Goldman says austerity plan is slower than peers’
THE SPENDING cuts and tax hikes scheduled to hit the UK in 2013 are milder than most other advanced economies, according to a Goldman Sachs research note out yesterday.
Fiscal policy is planned have a tightening effect of about one per cent of GDP this year, Goldman estimates, as the government brings the budget deficit down from the 11 to 12 per cent of GDP it hit during the heights of the crisis.
But criticism from Labour and other commentators, attacking the government’s austerity programme as “too far too fast” is wrongheaded, Goldman suggests. “Contrary to popular perception, the speed of the planned fiscal adjustment in the UK in 2013 is actually slower than it is in most other advanced economies,” the authors say.

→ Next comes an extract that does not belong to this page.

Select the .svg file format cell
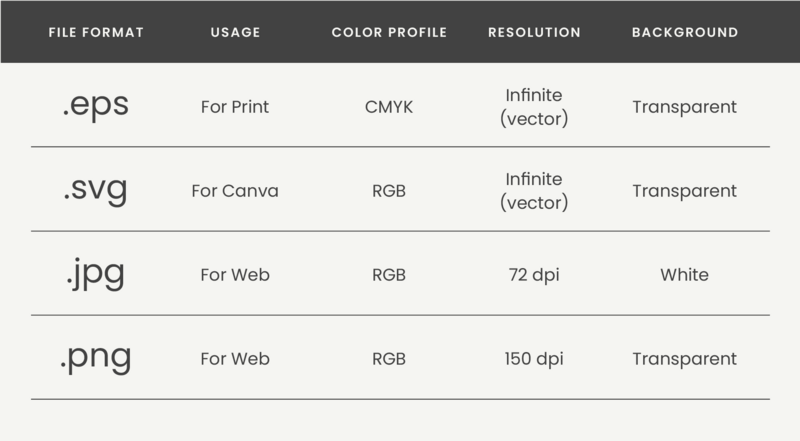This screenshot has height=441, width=800. tap(95, 189)
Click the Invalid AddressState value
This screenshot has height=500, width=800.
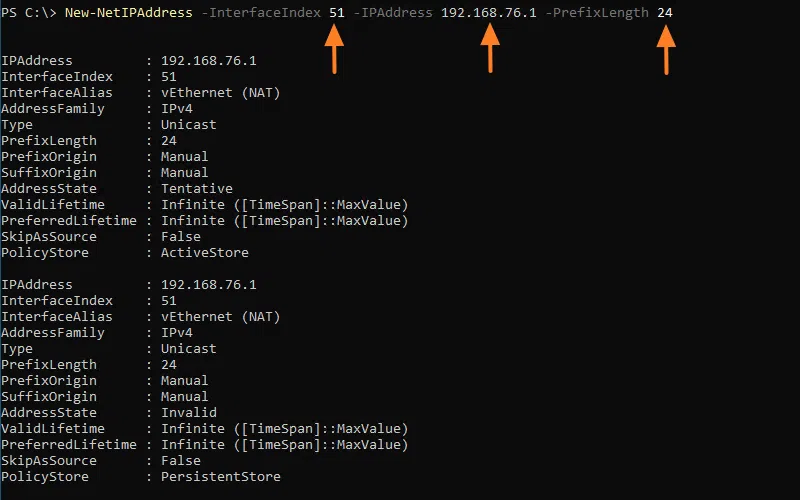click(188, 413)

And even though the cuts will add to the demand shortage in the UK economy, failing to arrest the speed the national debt was growing would have risked a debt crisis led to “a much worse demand problem” in the long run, the researchers say.
These comments came in a note arguing that chancellor George Osborne and the Treasury would stick to their so-called Plan A – and continue trying to erase the cyclically-adjusted structural budget deficit.

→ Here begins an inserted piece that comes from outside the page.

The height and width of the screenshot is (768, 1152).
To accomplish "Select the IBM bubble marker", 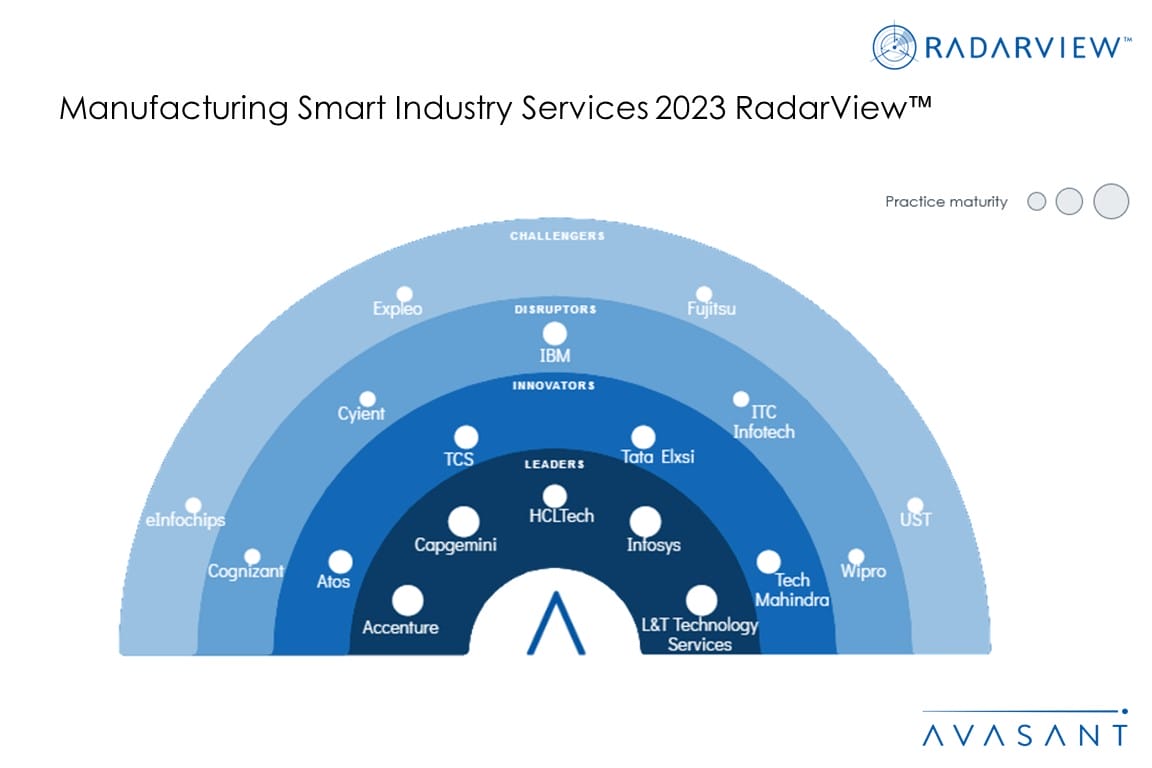I will (x=554, y=334).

Goldman said it thought the Office for Budget Responsibility (OBR) – the official fiscal watchdog – had now revised its forecasts to a reasonable point, after data came in consistently far worse than predicted. Since policy is made based on OBR projections, if these are roughly accurate, the chancellor will not have to engage in any extra unpopular austerity measures to meet his remaining deficit target.

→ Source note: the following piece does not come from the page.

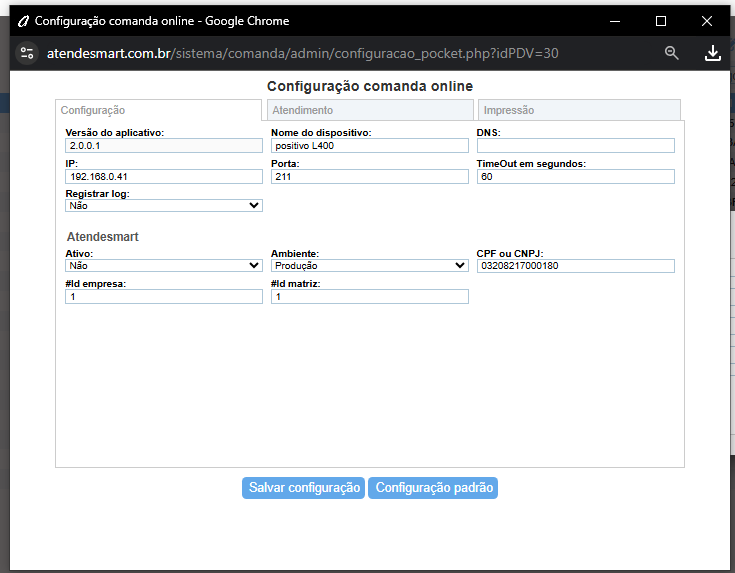The image size is (735, 573).
Task: Click the empty DNS field
Action: tap(576, 146)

And loosening up fiscal policy was not the only economic intervention Goldman thought to be on balance misguided. The bank’s researchers claimed evidence had shown that the Bank of England’s quantitative easing programme was “largely ineffective in reducing the cost and/or easing the availability of credit to the private sector” and said the Bank was unlikely to add to its £375bn stock of gilts in 2013.
Further, the authors did not place faith in a switch to targeting nominal GDP, a policy switch raised by incoming Bank of England governor Mark Carney and welcomed by Osborne, and claimed such a change could lead to out-of-control inflation.